I find myself staying up until silly-o-clock to complete things. It's usually a case of gestating ideas for a long time until they burst forth, fully-formed in phrasing and meter from my subconscious. When I work on something specifically, I am rarely as happy with the result and cannot help myself but pick and poke at the final result, as if it is a wound that I won't let heal.
Maybe the chaos is as important as the inspiration. Maybe the chaos is the inspiration.

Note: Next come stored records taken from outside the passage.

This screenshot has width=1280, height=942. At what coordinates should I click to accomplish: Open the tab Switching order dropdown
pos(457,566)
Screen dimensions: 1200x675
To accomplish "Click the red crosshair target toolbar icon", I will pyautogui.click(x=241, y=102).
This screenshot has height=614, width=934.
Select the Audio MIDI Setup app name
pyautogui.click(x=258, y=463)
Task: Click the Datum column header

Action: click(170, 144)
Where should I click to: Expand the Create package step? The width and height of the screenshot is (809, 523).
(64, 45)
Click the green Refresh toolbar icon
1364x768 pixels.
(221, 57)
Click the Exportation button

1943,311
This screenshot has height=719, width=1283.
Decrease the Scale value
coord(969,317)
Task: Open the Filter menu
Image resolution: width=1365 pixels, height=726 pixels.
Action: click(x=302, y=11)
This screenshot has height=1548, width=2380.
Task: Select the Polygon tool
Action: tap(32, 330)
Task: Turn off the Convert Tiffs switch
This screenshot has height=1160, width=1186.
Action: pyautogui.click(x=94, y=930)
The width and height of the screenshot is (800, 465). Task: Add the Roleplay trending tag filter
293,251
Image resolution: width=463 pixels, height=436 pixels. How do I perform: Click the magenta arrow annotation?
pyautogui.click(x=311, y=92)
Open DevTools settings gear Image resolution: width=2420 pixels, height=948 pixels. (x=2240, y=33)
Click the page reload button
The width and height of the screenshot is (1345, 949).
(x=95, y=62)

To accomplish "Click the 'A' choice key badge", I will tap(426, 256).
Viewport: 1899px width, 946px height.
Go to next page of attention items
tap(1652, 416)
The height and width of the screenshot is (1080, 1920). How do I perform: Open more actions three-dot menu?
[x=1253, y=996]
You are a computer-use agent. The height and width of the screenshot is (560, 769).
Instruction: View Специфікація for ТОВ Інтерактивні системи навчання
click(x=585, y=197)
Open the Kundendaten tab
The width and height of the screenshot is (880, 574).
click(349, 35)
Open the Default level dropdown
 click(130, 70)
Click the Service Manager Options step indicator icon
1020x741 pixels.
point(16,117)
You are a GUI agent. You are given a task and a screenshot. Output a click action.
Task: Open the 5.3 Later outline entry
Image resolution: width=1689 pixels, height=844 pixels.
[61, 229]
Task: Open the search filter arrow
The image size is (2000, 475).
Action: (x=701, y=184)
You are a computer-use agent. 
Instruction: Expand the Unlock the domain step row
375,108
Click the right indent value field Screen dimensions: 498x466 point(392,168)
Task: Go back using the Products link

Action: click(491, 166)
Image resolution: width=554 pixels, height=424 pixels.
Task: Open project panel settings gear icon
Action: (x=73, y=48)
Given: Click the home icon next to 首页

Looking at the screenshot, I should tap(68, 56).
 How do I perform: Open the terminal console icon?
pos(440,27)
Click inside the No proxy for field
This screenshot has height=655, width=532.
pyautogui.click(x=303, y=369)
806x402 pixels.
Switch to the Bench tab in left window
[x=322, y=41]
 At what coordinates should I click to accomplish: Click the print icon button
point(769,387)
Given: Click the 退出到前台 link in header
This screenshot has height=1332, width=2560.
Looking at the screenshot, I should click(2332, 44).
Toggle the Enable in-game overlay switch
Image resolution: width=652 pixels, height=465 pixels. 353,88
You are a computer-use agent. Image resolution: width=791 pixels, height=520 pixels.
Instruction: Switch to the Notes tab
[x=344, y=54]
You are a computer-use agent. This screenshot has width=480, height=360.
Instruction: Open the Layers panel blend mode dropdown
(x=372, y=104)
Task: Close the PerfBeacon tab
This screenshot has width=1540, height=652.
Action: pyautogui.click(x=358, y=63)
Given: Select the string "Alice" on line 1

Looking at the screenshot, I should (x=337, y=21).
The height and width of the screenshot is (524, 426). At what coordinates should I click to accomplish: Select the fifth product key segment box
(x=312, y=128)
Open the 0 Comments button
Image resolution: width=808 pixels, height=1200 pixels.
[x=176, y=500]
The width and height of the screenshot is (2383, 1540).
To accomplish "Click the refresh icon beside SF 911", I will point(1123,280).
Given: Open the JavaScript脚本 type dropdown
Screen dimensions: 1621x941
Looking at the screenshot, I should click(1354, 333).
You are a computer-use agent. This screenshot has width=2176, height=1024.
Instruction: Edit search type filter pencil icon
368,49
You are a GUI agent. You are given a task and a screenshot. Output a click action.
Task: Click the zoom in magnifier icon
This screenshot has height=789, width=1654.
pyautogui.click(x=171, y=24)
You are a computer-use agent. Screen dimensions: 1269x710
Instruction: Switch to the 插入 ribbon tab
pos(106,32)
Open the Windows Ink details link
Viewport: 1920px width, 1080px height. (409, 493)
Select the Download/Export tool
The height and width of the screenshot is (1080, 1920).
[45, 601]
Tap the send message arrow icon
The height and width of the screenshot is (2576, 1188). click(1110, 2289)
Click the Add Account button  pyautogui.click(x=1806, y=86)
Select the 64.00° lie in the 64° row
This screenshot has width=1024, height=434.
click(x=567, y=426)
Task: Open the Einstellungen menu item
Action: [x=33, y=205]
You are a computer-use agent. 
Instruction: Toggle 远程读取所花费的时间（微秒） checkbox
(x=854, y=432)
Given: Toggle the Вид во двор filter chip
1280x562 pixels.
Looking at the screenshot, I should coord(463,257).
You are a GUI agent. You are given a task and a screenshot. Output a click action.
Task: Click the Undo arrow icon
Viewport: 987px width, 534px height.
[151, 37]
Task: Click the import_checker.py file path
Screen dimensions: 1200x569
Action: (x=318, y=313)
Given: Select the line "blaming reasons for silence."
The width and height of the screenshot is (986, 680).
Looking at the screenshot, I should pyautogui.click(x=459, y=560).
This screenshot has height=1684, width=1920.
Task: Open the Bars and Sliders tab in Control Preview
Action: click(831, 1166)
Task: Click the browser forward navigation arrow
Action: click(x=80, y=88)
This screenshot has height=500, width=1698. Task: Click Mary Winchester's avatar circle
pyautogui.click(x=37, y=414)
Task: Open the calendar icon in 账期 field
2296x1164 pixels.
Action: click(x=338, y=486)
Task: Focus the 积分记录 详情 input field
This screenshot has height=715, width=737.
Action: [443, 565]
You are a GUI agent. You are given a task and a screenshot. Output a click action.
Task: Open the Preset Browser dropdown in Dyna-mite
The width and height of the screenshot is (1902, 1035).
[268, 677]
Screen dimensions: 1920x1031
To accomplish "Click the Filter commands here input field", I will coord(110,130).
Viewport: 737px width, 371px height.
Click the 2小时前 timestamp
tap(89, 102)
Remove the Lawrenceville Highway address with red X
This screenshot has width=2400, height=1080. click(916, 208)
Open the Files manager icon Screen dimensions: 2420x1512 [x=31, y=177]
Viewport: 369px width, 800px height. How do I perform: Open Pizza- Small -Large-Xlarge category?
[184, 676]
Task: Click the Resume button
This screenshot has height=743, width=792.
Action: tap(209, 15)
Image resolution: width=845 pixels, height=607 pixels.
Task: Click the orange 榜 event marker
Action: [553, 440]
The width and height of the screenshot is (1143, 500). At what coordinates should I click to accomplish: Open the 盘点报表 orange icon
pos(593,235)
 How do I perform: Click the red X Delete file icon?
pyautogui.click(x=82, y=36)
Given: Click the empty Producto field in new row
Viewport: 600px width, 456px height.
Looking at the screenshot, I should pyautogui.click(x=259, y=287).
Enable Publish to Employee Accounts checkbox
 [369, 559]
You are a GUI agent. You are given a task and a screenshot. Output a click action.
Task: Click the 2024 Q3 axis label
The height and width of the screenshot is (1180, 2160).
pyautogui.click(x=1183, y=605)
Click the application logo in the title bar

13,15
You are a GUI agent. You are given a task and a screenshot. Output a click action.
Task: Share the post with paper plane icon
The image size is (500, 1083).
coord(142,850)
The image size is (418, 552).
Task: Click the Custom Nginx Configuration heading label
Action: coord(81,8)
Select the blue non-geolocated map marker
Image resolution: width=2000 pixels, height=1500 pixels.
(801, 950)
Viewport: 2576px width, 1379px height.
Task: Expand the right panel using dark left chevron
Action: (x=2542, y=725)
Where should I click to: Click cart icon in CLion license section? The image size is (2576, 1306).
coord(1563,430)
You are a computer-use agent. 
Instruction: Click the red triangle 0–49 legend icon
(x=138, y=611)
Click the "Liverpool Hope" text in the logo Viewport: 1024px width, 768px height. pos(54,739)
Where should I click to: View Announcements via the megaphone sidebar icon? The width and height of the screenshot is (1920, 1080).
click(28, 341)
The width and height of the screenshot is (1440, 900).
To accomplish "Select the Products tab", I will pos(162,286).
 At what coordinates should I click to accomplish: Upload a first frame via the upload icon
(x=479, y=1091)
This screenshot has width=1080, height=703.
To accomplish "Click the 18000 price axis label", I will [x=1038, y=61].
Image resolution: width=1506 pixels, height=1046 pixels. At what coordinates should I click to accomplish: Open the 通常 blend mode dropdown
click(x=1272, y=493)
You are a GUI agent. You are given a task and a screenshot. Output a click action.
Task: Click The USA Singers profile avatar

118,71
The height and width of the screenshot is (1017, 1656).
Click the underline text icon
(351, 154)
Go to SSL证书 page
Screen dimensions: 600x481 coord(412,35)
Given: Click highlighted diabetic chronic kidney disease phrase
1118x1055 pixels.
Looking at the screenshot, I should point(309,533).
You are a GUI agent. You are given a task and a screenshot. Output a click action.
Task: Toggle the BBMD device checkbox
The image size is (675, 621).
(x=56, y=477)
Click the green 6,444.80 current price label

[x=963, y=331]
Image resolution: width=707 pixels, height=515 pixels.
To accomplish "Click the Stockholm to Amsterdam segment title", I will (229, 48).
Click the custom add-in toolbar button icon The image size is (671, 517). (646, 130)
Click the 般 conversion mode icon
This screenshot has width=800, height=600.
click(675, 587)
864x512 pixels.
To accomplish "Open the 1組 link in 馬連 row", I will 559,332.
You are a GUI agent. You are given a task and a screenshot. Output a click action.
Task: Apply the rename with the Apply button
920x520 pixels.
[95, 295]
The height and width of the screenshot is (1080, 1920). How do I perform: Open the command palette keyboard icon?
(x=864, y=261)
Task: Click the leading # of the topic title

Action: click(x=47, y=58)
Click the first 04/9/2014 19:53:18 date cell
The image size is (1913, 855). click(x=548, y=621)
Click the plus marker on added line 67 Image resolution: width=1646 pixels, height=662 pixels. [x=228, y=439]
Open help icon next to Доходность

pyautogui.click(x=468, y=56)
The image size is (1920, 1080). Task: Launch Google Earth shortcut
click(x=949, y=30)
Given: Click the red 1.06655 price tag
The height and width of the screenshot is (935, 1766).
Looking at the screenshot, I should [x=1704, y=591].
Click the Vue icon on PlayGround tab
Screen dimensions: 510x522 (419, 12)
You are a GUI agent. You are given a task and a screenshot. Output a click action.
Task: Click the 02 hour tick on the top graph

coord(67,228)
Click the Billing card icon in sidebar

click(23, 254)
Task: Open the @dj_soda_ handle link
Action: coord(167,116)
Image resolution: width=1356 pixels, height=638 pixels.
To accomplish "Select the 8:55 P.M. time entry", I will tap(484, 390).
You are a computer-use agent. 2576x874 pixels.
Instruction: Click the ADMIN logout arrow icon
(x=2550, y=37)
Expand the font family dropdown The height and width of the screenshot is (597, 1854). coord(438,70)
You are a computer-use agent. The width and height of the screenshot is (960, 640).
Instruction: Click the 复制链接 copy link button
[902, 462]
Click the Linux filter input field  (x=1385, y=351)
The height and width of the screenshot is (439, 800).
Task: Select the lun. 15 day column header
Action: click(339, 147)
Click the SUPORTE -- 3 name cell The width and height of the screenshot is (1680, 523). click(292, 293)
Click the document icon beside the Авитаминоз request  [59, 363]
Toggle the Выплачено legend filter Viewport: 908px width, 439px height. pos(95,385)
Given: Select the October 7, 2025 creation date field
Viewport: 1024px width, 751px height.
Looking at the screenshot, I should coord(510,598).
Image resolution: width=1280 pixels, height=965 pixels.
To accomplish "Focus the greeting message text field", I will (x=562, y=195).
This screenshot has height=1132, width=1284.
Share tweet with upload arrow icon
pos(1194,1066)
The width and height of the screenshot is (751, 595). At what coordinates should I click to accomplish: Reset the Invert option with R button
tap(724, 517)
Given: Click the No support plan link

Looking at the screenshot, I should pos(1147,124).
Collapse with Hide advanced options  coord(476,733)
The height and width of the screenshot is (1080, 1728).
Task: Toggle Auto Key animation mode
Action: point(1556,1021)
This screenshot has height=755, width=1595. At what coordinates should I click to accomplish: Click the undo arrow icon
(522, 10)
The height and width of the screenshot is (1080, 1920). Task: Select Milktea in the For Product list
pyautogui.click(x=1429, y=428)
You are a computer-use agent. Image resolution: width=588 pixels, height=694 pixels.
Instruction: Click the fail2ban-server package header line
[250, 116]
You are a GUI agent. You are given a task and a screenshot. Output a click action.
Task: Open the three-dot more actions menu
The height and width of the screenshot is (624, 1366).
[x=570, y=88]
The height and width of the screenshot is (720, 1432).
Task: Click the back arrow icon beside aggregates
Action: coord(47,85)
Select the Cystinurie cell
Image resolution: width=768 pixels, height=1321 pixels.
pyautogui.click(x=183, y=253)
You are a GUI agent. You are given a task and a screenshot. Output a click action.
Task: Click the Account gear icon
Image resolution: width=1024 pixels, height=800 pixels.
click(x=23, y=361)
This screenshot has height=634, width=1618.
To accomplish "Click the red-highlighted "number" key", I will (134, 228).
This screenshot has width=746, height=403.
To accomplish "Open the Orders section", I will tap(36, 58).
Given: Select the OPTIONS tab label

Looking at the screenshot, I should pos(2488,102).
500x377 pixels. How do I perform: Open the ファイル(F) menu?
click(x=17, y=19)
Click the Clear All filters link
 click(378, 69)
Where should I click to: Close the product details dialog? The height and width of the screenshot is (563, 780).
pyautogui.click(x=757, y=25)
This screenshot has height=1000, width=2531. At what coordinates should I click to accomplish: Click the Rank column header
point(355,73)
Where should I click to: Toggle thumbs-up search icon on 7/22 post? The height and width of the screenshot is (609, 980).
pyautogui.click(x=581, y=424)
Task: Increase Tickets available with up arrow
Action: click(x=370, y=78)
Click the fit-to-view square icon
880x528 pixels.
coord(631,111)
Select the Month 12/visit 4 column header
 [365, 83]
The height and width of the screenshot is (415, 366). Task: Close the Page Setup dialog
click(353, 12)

Performance, however is something I have to prepare for thoroughly. It is as important as the words written, for this is how I convey my poems. For this, I lock myself in the toilet in the garage, where there is a mirror and perform to myself. It probably looks and sounds crazy. I am judging my performance and practicing. I try alternative stresses, look myself in the eye and try to separate from the image in the mirror. I found it a very good way to overcome stage fright. (yes, I suffer with it. Badly. My legs shake and will not stop. One day they will probably give way).
I would urge anyone performing poetry to do this, rather than recording yourself and watching it back. It's not as scary or off-putting as the sound of your own recorded voice.

Who's Next?

Well, the first person in my chain is Susan. She writes and suchlike over at :
http://inthevortexofthewhirl.blogspot.com/
as well as curating the 25 Awesome Poets and Me on Google+. She's supportive, wise and a wonderful person to have in your creative life. Just knowing that she's out there in the world makes me a more creative person. I keep promising her I'll be back and creating more often soon, and I WILL.

The last person I am sending you to is Fatma. Find her at:
http://www.fatmalatif.blogspot.com/
I love that she writes what she feels, her experiences, her angers, her desires. I love that she is eloquent in a way I can never be, spinning phrases and paragraphs that sweep me into her world completely. I don't follow her as closely as I should, which means I am regularly able to binge on her writing. A treat I allow myself gleefully.

It's supposed to be three women, but I am limiting myself to my favourites (outside of my sister who directed you here, obviously). I hope you've not found my ramblings too repetitive or dull. I can't wait to see who this hops to next.